Problem description - Retype all of the entries below word for word, leaving out the pictures.

Data records -

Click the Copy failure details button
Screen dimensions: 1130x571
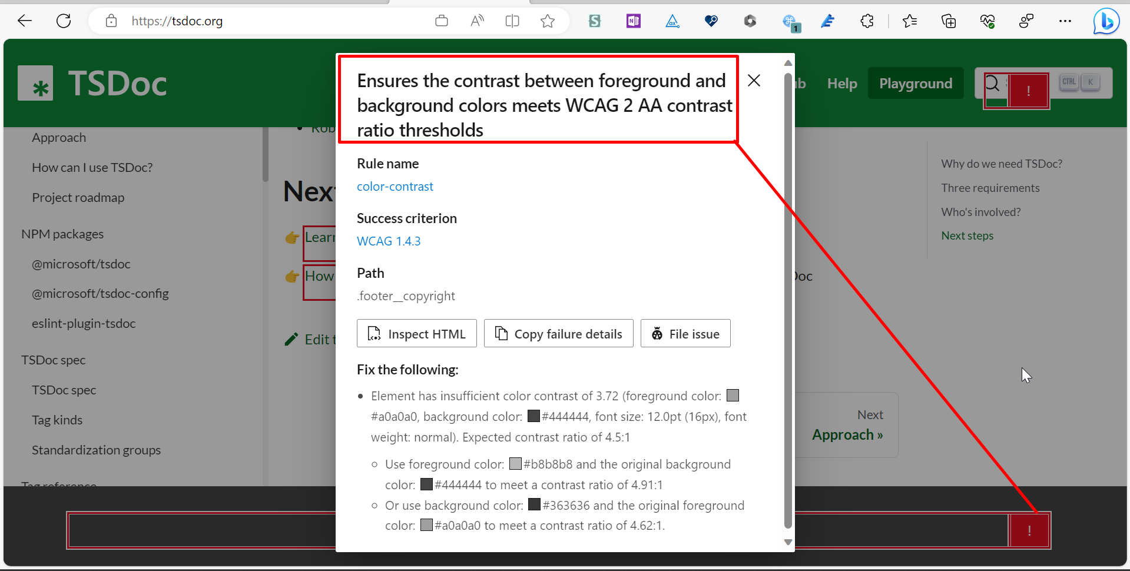(558, 333)
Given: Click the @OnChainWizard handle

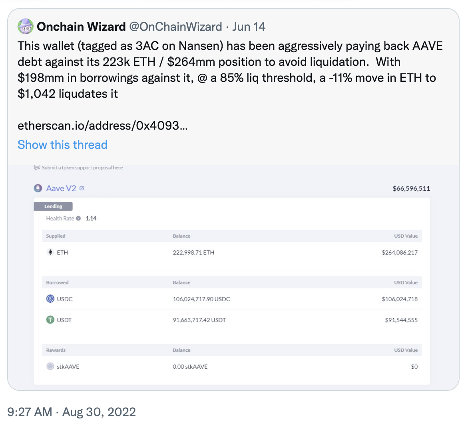Looking at the screenshot, I should click(175, 27).
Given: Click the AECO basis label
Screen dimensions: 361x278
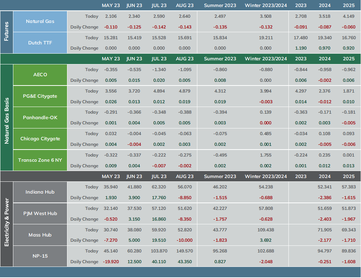Looking at the screenshot, I should 40,75.
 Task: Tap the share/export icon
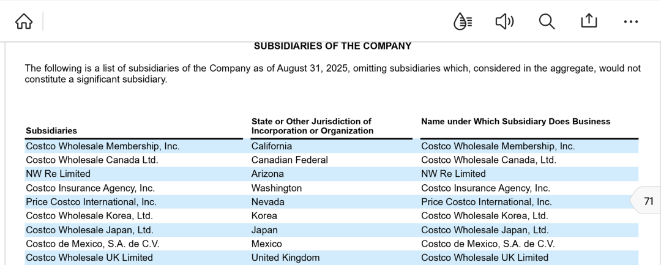(588, 21)
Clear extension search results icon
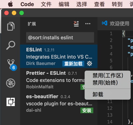 76,24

Reply -
Click the Copy failure details button
Screen dimensions: 1130x571
(558, 333)
Given: Click the @OnChainWizard handle

Looking at the screenshot, I should click(175, 27).
Given: Click the AECO basis label
Screen dimensions: 361x278
Looking at the screenshot, I should 40,75.
 Task: Tap the share/export icon
(588, 21)
Clear extension search results icon
 76,24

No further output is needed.